I don’t mind inviting happiness, joy, or excitement over. I’ve even grown to develop a comfortable relationship with fear. I see past it, to the transformation beyond.
But sadness, anger, and hopelessness are feelings I have yet to grow comfortable with. Though I logically know they have lessons to teach me, I’d still rather ignore them. When they take up residence in close proximity to me, I can’t seem to think straight. Like the child who can’t stand to be left alone in the dark, I forget that the sun will sooon rise
So I’ve been thinking about the message of Easter. How Easter represents the pinnacle of hope. The resurrection. Life overcoming death. I have to assume that Christ’s friends and followers undoubtedly wrestled with hopelessness on that Saturday after His crucifixion. Their friend had been slain. Their leader had been defeated. Their hopes had been pierced.
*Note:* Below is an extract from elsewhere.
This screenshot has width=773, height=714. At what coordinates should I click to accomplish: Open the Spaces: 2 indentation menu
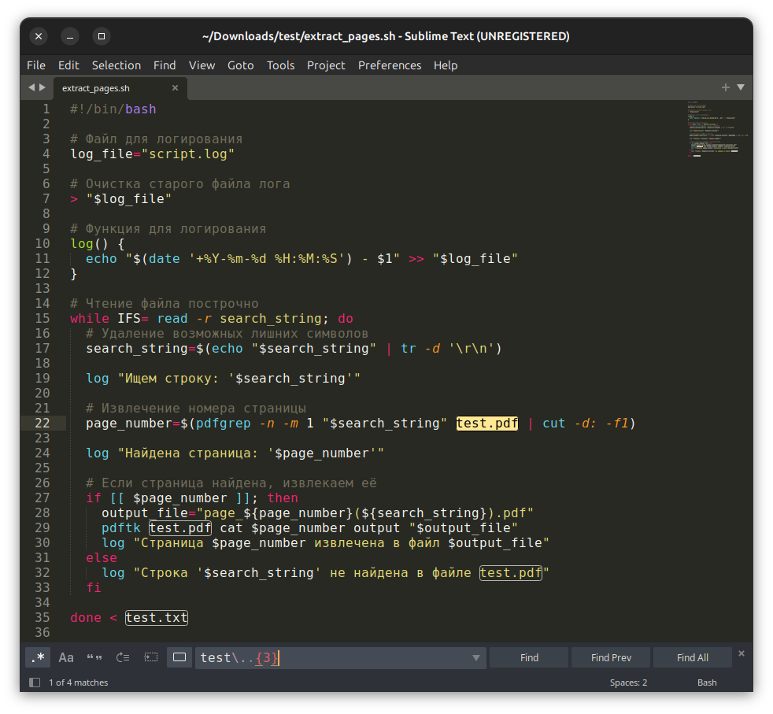628,683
But in the midst of their hopeless sunset, a daybreak was brewing. Without their knowing it, a boulder of depression was being rolled in the darkness. Light would sooon shine. Hope would soon be revealed.
So I’m trying to resolve that if unwelcome feelings drift upon me without invitation, I have an anchor to cast. If the sunset of sadness tries to overwhelm me, I can count on the Son to soon rise. If the twilight of anger hems me in, there is comfort in knowing that dawn approaches. If the spectre of hopelessness is shrouded in dusk, I can stay afloat in the assurance that He has daybreak formed already.